FInancial accounting cours 3 Flashcards
Give examples of cash.
Immediately available cash such as:
- Bank accounts.
- Cash register
- Cheques received but not yet deposited
- Credit card slips
Give examples of cash equivalents.
Short-term, highly liquid investments that are readily convertible to a known amount of cash and are subject to an insignificant risk of change in value:
- Maturity < 3 months
- Can not be equity investments
What appears in the statement if the cash balance is negative?
The balance is reported as a “bank overdraft” on the liabilities side.
What’s an account receivable?
They represent a short-term receivable related to the sale of goods and/or provision of services on credit.
What is the allowance for doubtful accounts (AFDA)?
This is an estimate of the number of receivables (accounts receivable) that will probably not be collected. It helps the user to better estimate the account receivable that will be collected. It is a contra-asset account.
What are prepaid expenses (prepaid charges)?
It is an asset that represents the number of services to be received. The company has paid for services without having received them or has received them only partially.
What happens at year-end for the prepaid expenses?
An adjustment is required to recognize the expense related to the portion of services received during the year.
Give examples of prepaid expenses.
- Prepaid insurance premiums.
- Prepaid rent.
What are inventories?
Inventories are assets:
- Held for sale in the normal course of business.
- In production for such a sale.
- In the form of raw materials or supplies to be consumed in the production process or provision of services.
What are other debtors? Give examples.
They are amounts receivable from transactions that are not necessarily related to the sale of goods or the provision of services. Examples: loan receivable, taxes receivable, interest receivables, etc.
What are non-current assets?
- They include all assets held for more than one period.
- They are durable.
- They are resources that will be useful to the company for many years.
What are the different types of current assets?
- They are expected to be realized, or intended for sale or consumption, in the normal course of the entity’s operation.
Or - They are held primarily for trading purposes.
Or - They are expected to be completed within 12 months after the closing date.
Or - They are cash or equivalents.
What are investments (as financial assets)?
- Temporary excess cash that is invested to earn a higher return than if the cash were left in the company’s checking account.
- Stocks or bonds of companies owned by the company (if stock, it means that the company owns part of another company (and is, therefore, a shareholder).
Are investments presented as current or non-current assets?
It depends on the length of time the company expects to hold them or it depends on their maturity date.
What are the 2 types of non-current investments?
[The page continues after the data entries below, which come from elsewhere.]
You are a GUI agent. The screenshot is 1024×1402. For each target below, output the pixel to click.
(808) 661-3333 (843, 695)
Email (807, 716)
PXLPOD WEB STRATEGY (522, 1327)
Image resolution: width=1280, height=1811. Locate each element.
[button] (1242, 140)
Give examples for each type.
- Non-strategic investments held for the purpose of generating income and/or long-term capital appreciation. (term deposits, saving bonds, equity investments).
- Strategic investments –> Financial assets (shares) held with intention of creating a business relationship (investment in a subsidiary, investment in an associate, investment in a joint venture). Strategic investments are always equity investments.
What is a subsidiary?
It is an entity controlled by another entity, either as a result of the ownership of shares in that entity or of its capacity to influence financial decisions and operations with the purpose of generating economic benefits from its activities.
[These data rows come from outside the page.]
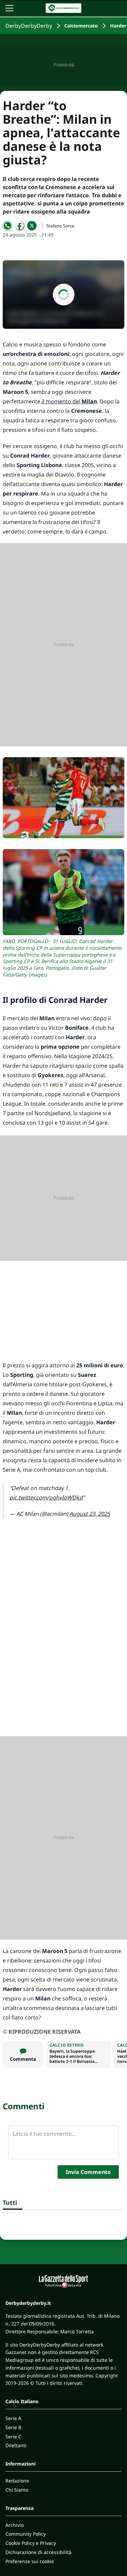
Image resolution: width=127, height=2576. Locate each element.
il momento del (68, 401)
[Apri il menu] (9, 8)
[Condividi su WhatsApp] (7, 225)
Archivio (14, 2525)
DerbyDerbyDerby (28, 25)
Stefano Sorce (60, 226)
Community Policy (25, 2534)
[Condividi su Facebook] (19, 225)
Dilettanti (15, 2445)
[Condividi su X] (32, 225)
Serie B (13, 2427)
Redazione (17, 2480)
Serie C (13, 2436)
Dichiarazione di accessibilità (38, 2552)
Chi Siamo (16, 2490)
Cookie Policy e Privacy (30, 2543)
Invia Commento (88, 2172)
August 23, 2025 (89, 1513)
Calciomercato (81, 25)
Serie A (13, 2418)
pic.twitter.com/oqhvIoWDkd (46, 1497)
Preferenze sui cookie (29, 2561)
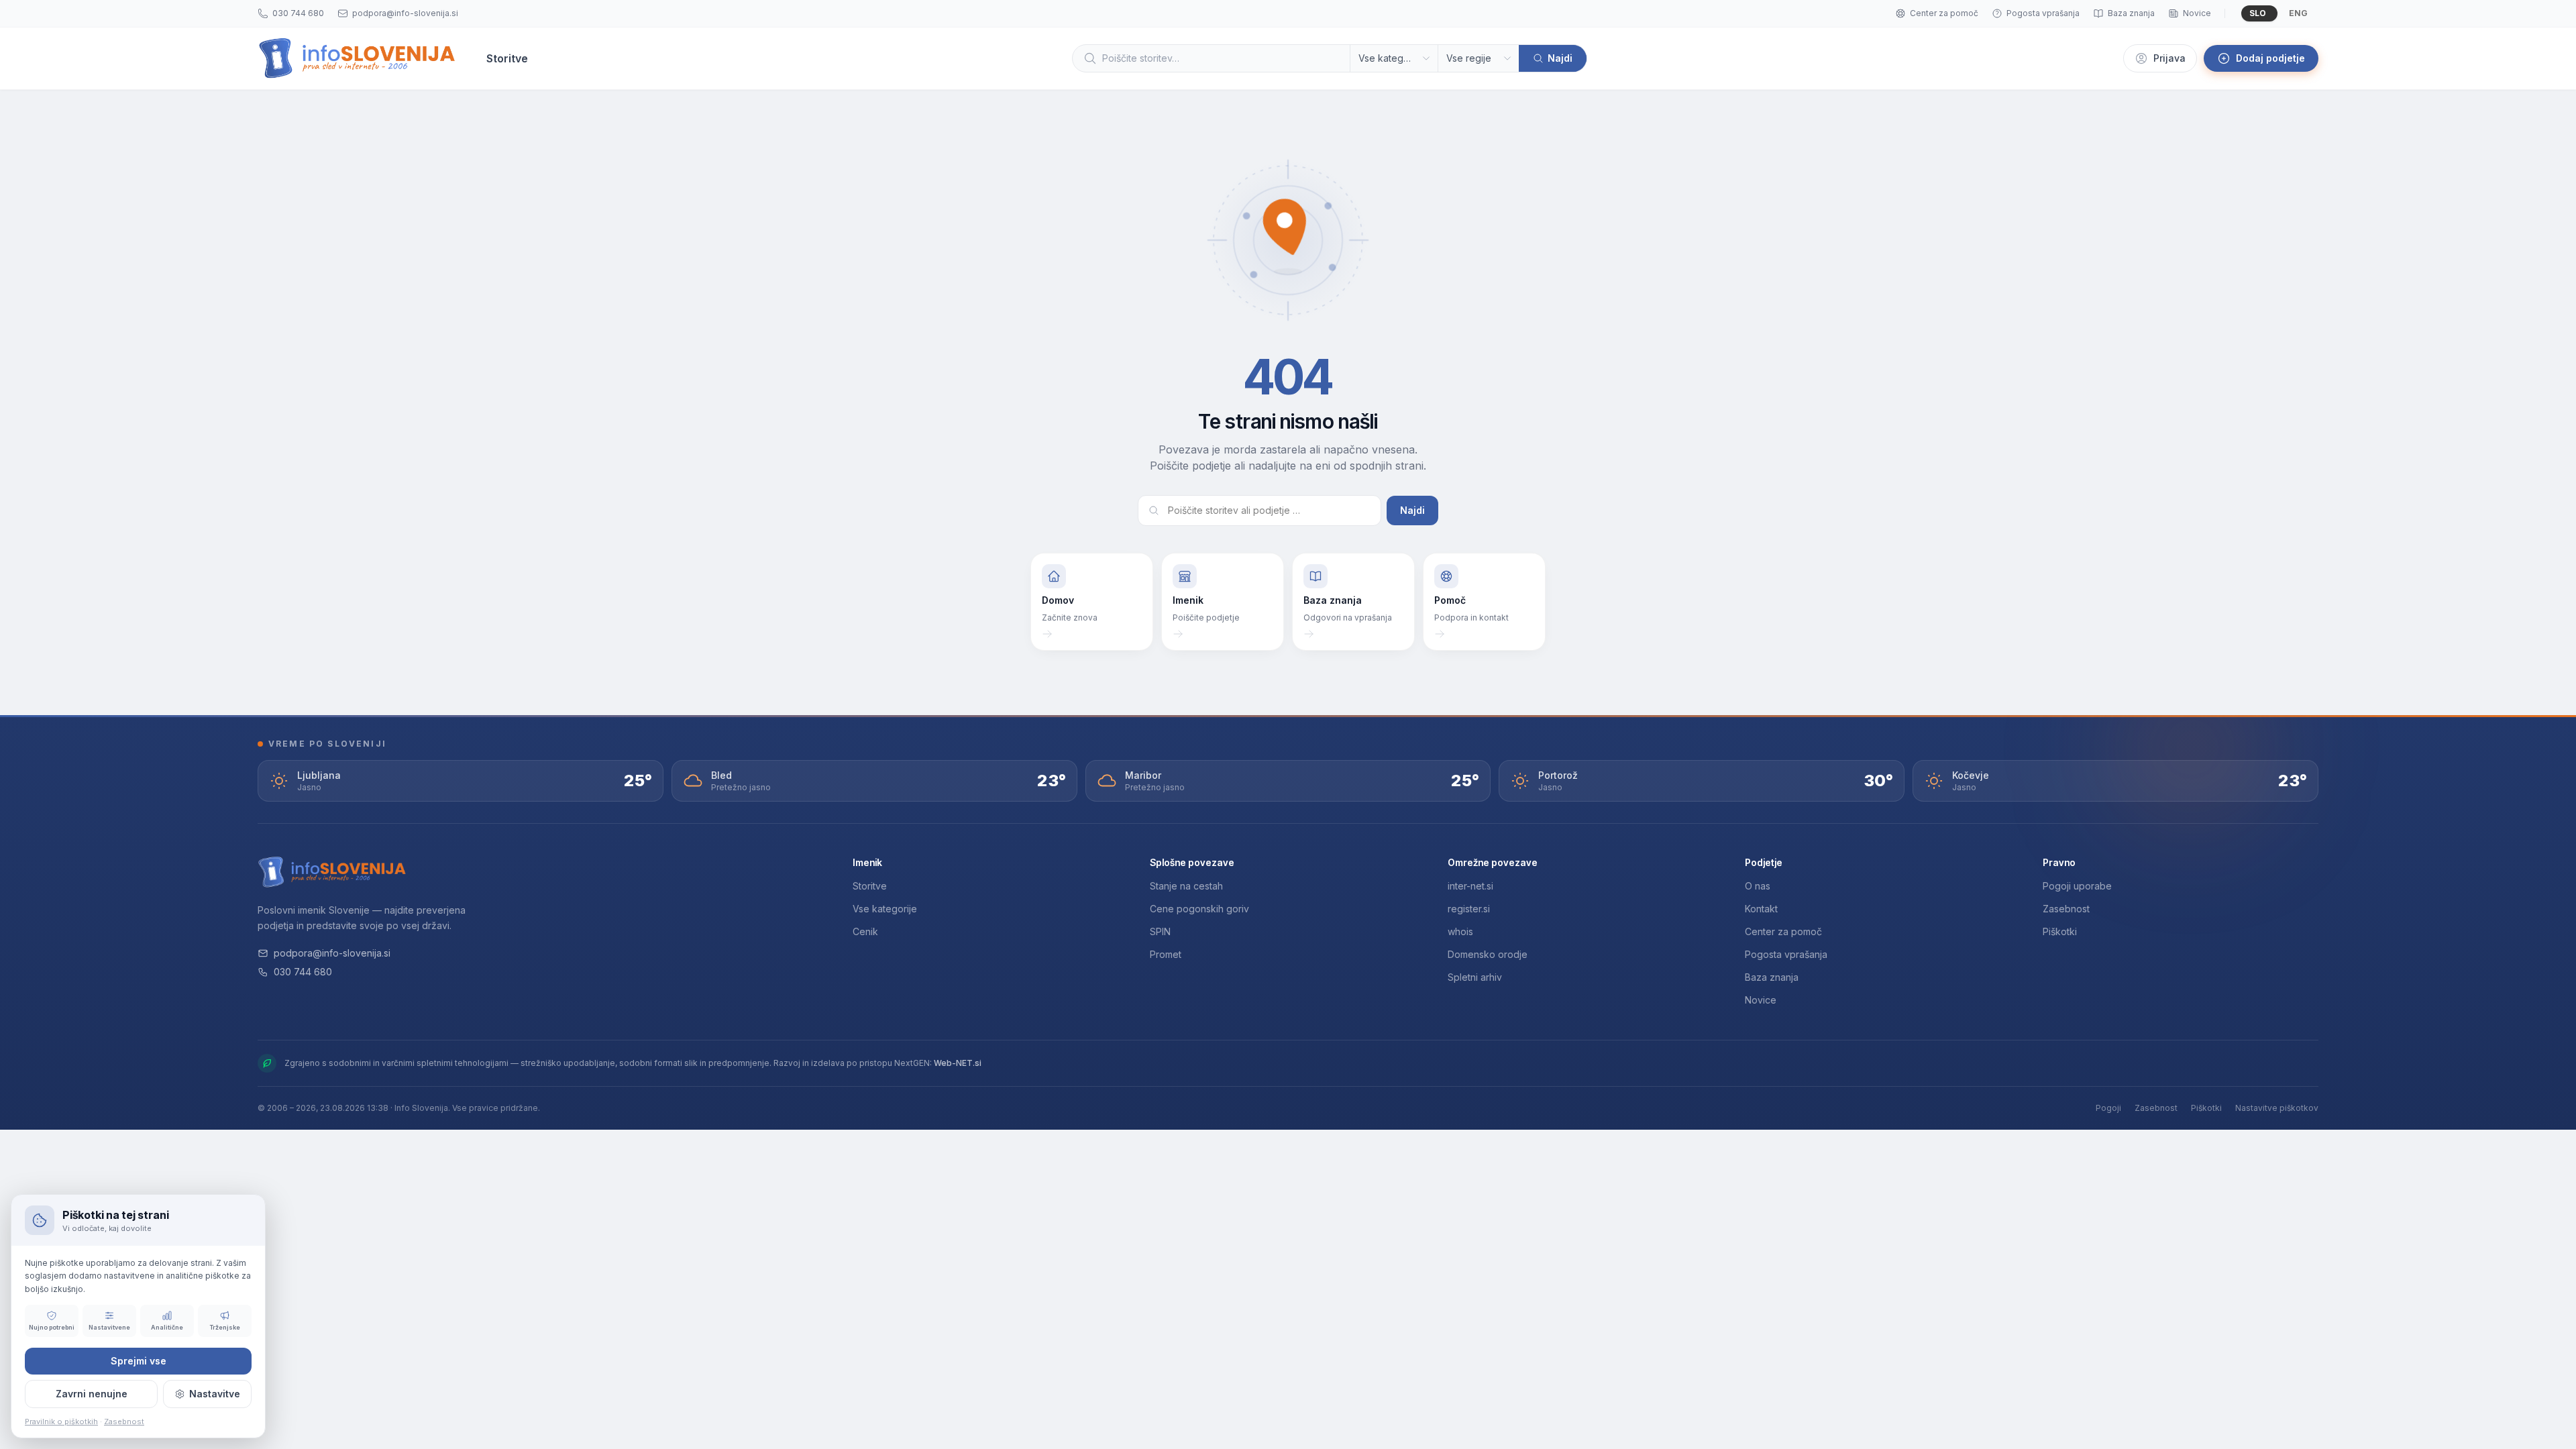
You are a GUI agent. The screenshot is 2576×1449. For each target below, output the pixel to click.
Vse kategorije (885, 908)
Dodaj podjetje (2270, 58)
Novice (1760, 1000)
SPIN (1160, 931)
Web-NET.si (957, 1063)
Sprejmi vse (138, 1360)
How do investments in subsidiaries work?
- An entity that holds control is called a Parent.
- Parent usually owns more than 50% of the ordinary shares in a subsidiary.
- To reflect ownership and control, we prepare consolidated financial statements of the parent and all the subsidiaries that it controls.
How do investments in associates work?
- An entity that has a significant influence on another entity.
- It owns between 20 and 50% of ordinary shares in that entity.
- It records the investment as an associate in its Financial Statements using the Equity method.
How do investments in joint ventures work?
- An arrangement through which two or more companies exercise joint control over the economic activities of an enterprise.
- Unanimous consent for strategic and operational decisions (without necessarily having an equal share in the assets and results of the joint ventures).
- The joint venture is recorded in the Financial Statements of the controlling companies following the Equity method.
What are fixed assets?
- Tangible assets (physical existence).
- They are used in the long-term operation of the business.
- They are not intended to be sold in the ordinary course of business.
- They are expected to be used over more than one period.
What are fixed assets used for?
- To provide goods or services.
- To be leased.
- For administrative purposes.
How do we calculate the acquisition cost of fixed assets?
The purchase price + all costs incurred to enable the asset to be used.
What is depreciation?
- It is an expense in the Income Statement.
- This expense corresponds to the company’s use of the asset during the fiscal year.
- Its objective is to spread the initial cost of the asset over its estimated useful life.